By Jeremy Abram — JeremyAbram.net
Executive summary
When you tap an app or load a page, a vast human-and-machine system hums to life: cables on ocean floors, humming data centers, rooftop antennas, quiet standards committees, volunteer open-source maintainers, and on-call engineers who sleep with a pager. This article maps that hidden workforce and the physical, organizational, and legal scaffolding they operate—so we can finally see the digital world as the engineered public utility it has become.
1) The physical backbone (you can touch it)
Undersea fiber & landing stations.
Most international traffic rides glass fibers inside armored submarine cables. Specialized ships lay and repair them; shore teams run the landing stations where cables surface, power is injected, and signals join terrestrial fiber rings.
Terrestrial fiber & rights-of-way.
City blocks hide “meet-me” vaults, handholes, and conduits. Field techs splice hair-thin fibers in the rain; utility crews negotiate pole attachments; municipalities manage dig permits so backhoes don’t take out half a city’s connectivity.
Internet exchange points (IXPs).
Unassuming rooms full of switches where networks swap traffic. Neutral operators maintain the fabric; participants manage BGP sessions; facilities teams ensure redundant power, cooling, and physical security.
Cell towers & last-mile plant.
Riggers climb towers to swap antennas; radio engineers tune spectrum; outside-plant crews repair drop lines for fiber-to-the-home and keep neighborhood cabinets warm, dry, and powered.
Data centers (the factories of information).
SREs and facility engineers keep the “MEP” stack—mechanical, electrical, plumbing—alive: UPS and battery rooms, diesel generators, switchgear, chillers/CRACs, hot/cold aisles, fire-suppression, and access control. Uptime depends as much on a correctly torqued breaker as on a perfectly tuned database.
2) The logical backbone (you can’t touch it, but it touches everything)

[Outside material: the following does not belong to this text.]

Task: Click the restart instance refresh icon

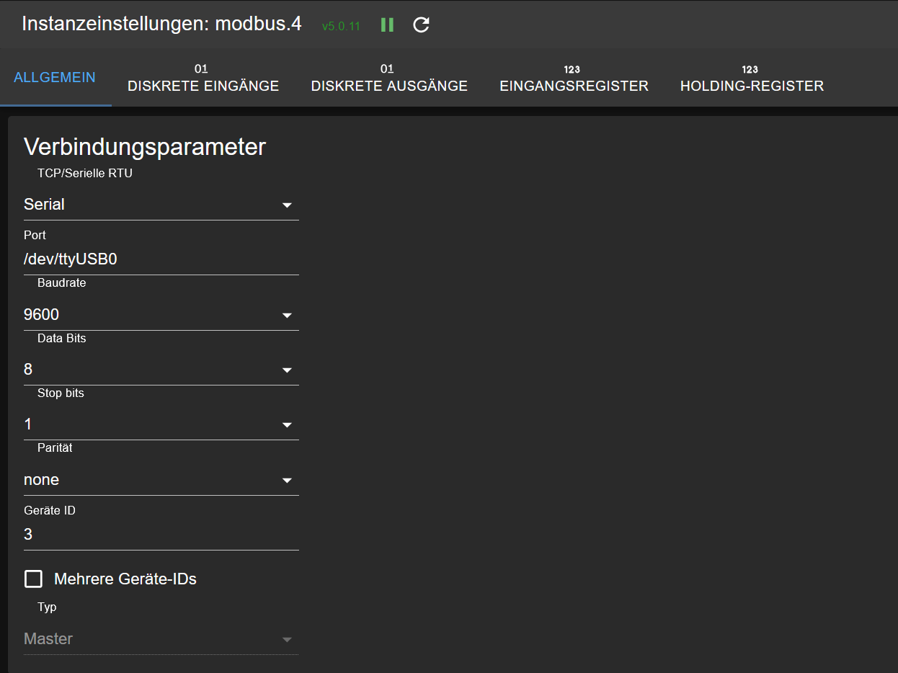Action: [421, 25]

Routing & addressing (BGP, RPKI, RIRs).
Network engineers advertise and secure routes; regional internet registries (ARIN, RIPE, APNIC, LACNIC, AFRINIC) allocate number resources; operators deploy route filtering and RPKI to prevent hijacks; MANRS sets norms for good behavior.
Naming & time (DNS, ICANN, NTP).
DNS root operators, registries, and registrars keep names resolvable; resolvers cache wisely; DNSSEC chains trust. Meanwhile, NTP servers (and PTP in finance/5G) keep clocks aligned—without accurate time, encryption, logs, and distributed systems wobble.
Standards bodies & protocol stewards.
Volunteer engineers in the IETF write RFCs; W3C evolves the web platform; IEEE standardizes PHY/MAC layers; open governance and rough consensus create the rules everyone quietly follows.
Content delivery & edge.
CDNs place caches near users; edge orchestration schedules workloads across POPs; site reliability teams roll out config safely and revert faster than users can tweet “it’s down.”
3) The human layer (often invisible by design)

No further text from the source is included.